Frequently Asked Questions
CCSD code S1110 covers curettage and/or cryotherapy of skin lesions, including cauterisation of the lesion base where clinically indicated, when up to three lesions are treated within a single clinical session. It is used in UK private healthcare billing for minor skin procedures such as wart removal, seborrhoeic keratosis treatment, and molluscum contagiosum management.
No. CCSD code S1110 applies when up to three lesions are treated in a single attendance. When four or more lesions are treated in the same session, practitioners should use the appropriate higher-tier code – commonly understood to be CCSD S1111. Applying S1110 to a session with four or more lesions constitutes undercoding and may be queried by the insurer upon claim review.

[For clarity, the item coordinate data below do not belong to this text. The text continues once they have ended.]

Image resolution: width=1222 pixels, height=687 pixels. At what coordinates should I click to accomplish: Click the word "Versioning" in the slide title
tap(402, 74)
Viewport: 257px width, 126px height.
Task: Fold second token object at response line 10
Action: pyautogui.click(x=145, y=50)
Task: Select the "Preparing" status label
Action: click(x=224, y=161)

The most commonly paired ICD-10 codes include L82.1 (seborrhoeic keratosis), B07.9 (viral wart, unspecified), B08.1 (molluscum contagiosum), and D23.9 (benign neoplasm of skin, unspecified). The diagnosis code should reflect the specific clinical condition documented in the patient’s record – generic codes such as L98.9 increase the likelihood of insurer queries or claim rejection.
Pre-authorisation requirements for CCSD code S1110 vary by insurer and by the patient’s individual policy. Both Bupa and AXA Health may require pre-authorisation for minor skin procedures under certain policy types. Practitioners should check directly with the insurer’s provider portal or contact provider services before scheduling the procedure for an insured patient.

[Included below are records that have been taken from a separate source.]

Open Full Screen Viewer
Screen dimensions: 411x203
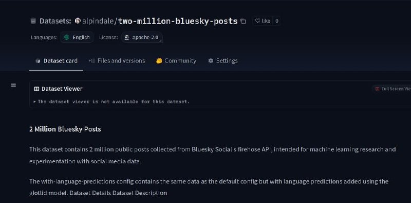[393, 89]
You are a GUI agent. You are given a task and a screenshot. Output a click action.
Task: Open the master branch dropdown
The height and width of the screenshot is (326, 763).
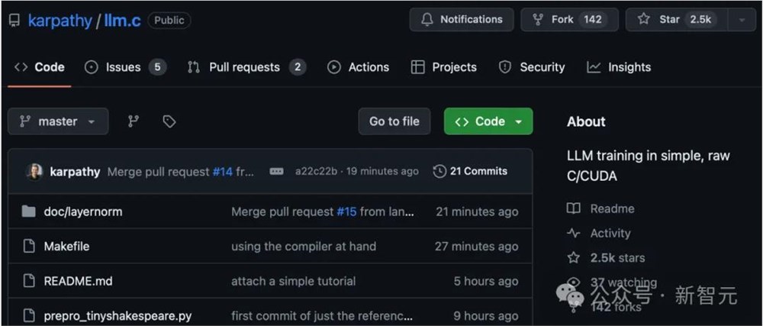[x=58, y=121]
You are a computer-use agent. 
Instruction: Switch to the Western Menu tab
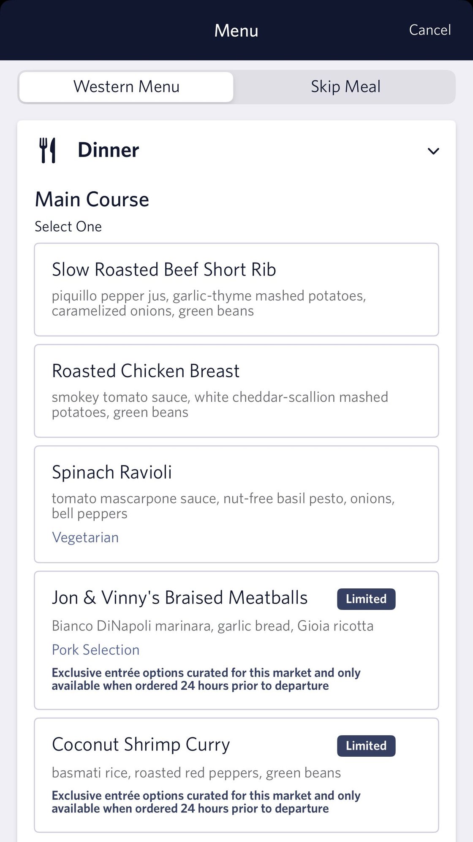[x=126, y=87]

CCSD code S1110 covers curettage and/or cryotherapy for up to three lesions in a single session. CCSD S1111 covers the same procedures when four or more lesions are treated in the same attendance. The codes are differentiated purely by lesion count – the type of procedure and clinical setting are otherwise identical. Accurate lesion counting and documentation at the point of care is the key to correct code selection.
The most common errors include: applying S1110 when the session involved four or more lesions (undercoding), failing to document the exact lesion count in the clinical record, using non-specific ICD-10 diagnosis codes instead of condition-specific codes, omitting the pre-authorisation reference number from the invoice, and billing S1110 multiple times within a single session to account for extra lesions. Each of these errors is avoidable with a structured pre-submission checklist.